>> Begin Text provided

Answer:
h = 3.6 m
Explanation:
This is the case of a projectile motion. We assume the air resistance to be negligible. So the speed of the rock remains constant in x-direction. Therefore,
s = V₀ₓ t
where,
V₀ₓ = x - component of launching velocity = V Cos θ = (35 m/s)(Cos 22°) V₀ₓ = 32.45 m/s
s = distance traveled horizontally by the rock = 10 m
t = time taken to cover the distance = ?
Therefore,
10 m = (32.45 m/s)(t)
t = (10 m)/(32.45 m/s)
t = 0.31 s
Now, we consider the vertical motion. The vertical motion is taking place under the action of gravity. So it is uniformly accelerated motion. Applying 2nd equation of motion to the vertical motion:
h = (Vi₀)(t) + (0.5)gt²
where,
h = height of rock = ?
Vi₀ = Vertical Component of Launching Velocity = V₀Sinθ = (35 m/s)(Sin 22°)
Vi₀ = 13.11 m/s
g = - 9.8 m/s² (negative for upward motion)
Therefore,
h = (13.11 m/s)(0.31 s) + (0.5)(-9.8 m/s²)(0.31 s)²
h = 4.06 m - 0.47 m
h = 3.6 m

>> End Text provided
>> Begin Collected material

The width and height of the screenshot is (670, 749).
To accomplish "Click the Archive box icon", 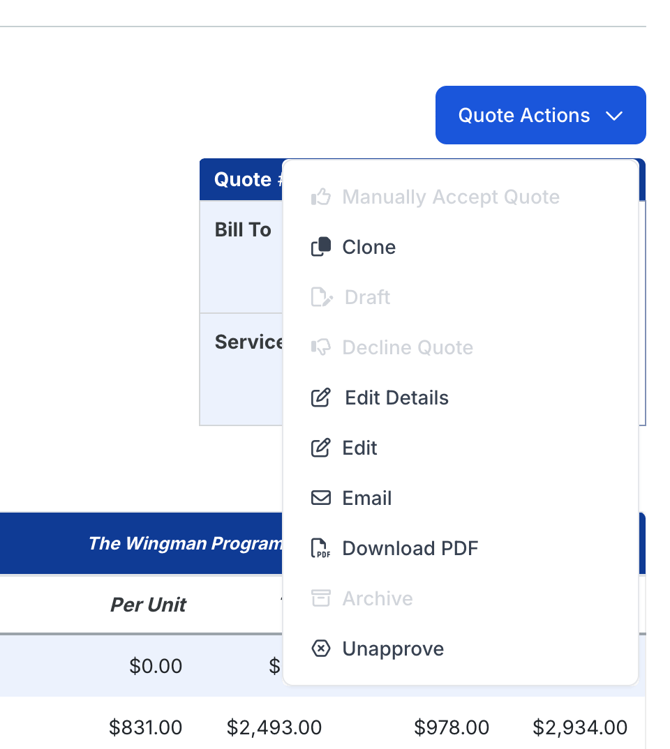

>> End Collected material

• Written problem 1:
In the projectile motion solution, what is the horizontal distance the rock travels?
• Written problem 2:
Repeat the passage of the projectile motion solution that begins at the words "t = (10 m)/(32.45" and stops after "of rock = ?".

• Final result 1:
10 m

• Final result 2:
t = (10 m)/(32.45 m/s)
t = 0.31 s
Now, we consider the vertical motion. The vertical motion is taking place under the action of gravity. So it is uniformly accelerated motion. Applying 2nd equation of motion to the vertical motion:
h = (Vi₀)(t) + (0.5)gt²
where,
h = height of rock = ?